§ YOUR TASK: Every line below that contains the word "computer" must be copied.

··· DATA SECTION

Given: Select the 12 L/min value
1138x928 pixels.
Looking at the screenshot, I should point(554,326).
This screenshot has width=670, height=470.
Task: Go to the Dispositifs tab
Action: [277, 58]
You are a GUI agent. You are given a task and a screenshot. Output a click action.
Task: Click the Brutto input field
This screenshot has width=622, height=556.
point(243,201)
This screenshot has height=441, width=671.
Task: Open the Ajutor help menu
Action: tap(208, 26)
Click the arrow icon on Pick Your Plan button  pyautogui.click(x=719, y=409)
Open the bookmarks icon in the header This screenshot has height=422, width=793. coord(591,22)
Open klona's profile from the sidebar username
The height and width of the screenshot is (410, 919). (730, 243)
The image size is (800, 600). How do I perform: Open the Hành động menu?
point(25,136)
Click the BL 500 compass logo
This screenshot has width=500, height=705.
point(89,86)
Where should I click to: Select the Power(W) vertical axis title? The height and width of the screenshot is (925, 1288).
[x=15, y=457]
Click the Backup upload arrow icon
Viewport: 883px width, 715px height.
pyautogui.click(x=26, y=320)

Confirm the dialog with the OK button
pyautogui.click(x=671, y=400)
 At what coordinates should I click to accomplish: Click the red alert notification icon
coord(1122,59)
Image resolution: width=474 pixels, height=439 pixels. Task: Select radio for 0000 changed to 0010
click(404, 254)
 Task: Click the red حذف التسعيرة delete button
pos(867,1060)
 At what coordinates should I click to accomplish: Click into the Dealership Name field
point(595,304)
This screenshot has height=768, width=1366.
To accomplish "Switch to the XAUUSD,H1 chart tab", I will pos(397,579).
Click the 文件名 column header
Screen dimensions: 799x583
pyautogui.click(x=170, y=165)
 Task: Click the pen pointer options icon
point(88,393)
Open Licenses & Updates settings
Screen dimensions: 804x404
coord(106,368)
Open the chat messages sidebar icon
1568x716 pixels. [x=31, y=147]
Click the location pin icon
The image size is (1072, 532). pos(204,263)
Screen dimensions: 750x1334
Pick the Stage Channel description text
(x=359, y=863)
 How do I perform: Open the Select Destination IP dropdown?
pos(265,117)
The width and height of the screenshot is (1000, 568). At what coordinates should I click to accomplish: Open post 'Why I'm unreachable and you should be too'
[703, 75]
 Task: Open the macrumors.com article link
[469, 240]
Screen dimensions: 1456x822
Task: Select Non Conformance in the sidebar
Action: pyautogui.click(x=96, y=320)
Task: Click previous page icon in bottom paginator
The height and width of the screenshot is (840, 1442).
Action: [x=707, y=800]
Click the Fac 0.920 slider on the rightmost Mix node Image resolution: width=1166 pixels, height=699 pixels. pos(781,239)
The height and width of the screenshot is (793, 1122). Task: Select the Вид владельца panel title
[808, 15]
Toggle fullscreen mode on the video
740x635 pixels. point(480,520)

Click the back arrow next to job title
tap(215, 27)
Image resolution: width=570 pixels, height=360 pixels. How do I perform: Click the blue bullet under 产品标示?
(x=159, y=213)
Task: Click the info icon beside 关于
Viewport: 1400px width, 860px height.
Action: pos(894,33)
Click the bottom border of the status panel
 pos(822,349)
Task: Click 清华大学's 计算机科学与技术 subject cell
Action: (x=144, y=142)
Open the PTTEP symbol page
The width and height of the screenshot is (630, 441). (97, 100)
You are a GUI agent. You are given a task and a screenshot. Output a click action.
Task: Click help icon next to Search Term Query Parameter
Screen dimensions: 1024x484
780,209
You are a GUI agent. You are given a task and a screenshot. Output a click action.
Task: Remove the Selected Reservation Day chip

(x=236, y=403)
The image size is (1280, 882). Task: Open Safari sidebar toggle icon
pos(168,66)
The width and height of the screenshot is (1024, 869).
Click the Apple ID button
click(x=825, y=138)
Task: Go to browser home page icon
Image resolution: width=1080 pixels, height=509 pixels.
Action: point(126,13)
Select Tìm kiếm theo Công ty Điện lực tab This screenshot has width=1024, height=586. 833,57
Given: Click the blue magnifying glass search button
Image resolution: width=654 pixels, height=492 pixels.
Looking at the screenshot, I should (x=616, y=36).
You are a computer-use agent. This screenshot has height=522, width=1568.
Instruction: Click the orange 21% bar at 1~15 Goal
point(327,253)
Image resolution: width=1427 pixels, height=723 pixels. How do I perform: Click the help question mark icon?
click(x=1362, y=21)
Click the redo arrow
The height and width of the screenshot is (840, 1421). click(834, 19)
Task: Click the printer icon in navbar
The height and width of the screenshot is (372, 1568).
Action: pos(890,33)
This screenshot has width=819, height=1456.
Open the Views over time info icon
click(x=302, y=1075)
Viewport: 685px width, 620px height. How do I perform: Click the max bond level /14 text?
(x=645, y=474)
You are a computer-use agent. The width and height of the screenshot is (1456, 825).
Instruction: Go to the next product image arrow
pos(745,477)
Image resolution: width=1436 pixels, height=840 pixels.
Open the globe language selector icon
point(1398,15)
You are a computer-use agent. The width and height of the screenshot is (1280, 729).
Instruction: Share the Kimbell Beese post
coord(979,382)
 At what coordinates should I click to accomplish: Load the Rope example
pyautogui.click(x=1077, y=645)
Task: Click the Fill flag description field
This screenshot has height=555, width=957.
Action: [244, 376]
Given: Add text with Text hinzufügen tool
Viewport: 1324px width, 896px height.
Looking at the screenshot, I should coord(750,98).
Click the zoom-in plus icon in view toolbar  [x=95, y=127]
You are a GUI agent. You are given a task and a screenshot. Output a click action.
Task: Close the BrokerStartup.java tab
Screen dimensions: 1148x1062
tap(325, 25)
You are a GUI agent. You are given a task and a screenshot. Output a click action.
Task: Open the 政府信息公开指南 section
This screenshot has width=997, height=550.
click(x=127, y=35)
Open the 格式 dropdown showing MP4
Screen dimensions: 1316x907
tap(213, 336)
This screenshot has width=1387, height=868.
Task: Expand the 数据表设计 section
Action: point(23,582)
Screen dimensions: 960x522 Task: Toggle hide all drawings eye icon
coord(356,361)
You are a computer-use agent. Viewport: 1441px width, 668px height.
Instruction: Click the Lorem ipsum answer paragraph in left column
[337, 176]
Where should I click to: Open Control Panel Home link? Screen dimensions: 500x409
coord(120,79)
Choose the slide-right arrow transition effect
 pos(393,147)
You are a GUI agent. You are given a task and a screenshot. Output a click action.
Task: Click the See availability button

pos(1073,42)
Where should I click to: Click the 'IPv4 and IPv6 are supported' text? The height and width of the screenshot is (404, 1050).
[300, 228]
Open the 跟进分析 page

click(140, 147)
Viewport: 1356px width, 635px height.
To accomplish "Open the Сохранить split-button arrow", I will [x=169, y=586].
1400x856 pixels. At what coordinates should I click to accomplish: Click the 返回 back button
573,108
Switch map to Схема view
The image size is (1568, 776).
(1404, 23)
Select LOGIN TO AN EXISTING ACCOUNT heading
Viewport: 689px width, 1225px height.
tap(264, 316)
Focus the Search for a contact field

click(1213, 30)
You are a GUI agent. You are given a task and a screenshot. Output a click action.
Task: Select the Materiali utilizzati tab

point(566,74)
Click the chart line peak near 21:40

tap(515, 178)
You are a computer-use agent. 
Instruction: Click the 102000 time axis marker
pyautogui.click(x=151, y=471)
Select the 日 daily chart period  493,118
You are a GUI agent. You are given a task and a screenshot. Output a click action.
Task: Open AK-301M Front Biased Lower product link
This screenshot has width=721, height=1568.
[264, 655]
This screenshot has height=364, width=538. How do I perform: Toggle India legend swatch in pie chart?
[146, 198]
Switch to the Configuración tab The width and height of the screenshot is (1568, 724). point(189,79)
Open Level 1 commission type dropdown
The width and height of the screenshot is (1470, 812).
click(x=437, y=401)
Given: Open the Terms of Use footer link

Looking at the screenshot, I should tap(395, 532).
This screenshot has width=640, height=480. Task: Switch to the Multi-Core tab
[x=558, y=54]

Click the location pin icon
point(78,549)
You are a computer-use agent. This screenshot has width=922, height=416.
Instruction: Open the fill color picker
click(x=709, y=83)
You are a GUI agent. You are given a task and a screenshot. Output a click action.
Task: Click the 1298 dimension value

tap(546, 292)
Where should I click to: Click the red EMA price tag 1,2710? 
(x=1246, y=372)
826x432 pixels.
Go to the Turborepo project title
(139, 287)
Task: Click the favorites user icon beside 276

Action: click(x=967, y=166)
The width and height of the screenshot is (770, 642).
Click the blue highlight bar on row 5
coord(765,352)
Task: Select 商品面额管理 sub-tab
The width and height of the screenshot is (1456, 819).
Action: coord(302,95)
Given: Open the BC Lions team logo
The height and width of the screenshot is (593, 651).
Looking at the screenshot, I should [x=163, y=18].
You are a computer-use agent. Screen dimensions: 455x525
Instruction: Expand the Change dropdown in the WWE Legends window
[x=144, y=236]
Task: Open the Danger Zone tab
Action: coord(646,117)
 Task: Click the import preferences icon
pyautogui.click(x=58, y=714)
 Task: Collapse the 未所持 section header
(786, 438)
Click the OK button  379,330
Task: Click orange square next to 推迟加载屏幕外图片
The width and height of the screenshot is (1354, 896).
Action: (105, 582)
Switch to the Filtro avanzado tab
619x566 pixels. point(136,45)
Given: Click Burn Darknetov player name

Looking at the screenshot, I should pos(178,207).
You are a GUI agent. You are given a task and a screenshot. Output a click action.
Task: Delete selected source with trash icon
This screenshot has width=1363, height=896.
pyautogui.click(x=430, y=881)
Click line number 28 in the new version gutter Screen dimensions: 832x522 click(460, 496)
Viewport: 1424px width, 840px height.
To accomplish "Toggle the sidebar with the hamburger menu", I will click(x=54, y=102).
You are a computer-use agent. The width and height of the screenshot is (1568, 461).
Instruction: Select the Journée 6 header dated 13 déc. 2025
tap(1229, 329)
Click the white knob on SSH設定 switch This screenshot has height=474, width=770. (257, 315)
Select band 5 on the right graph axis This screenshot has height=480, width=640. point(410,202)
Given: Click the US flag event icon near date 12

······

§ ANSWER TO THE EXERCISE:
You are a computer-use agent. This screenshot has height=522, width=1568.
You are a computer-use agent. The width and height of the screenshot is (1456, 825).
You are a computer-use agent. The width and height of the screenshot is (1280, 729).
You are a computer-use agent. Viewport: 1441px width, 668px height.
You are a computer-use agent. 
You are a computer-use agent. This screenshot has width=922, height=416.
You are a computer-use agent. Screen dimensions: 455x525
You are a computer-use agent. The width and height of the screenshot is (1568, 461).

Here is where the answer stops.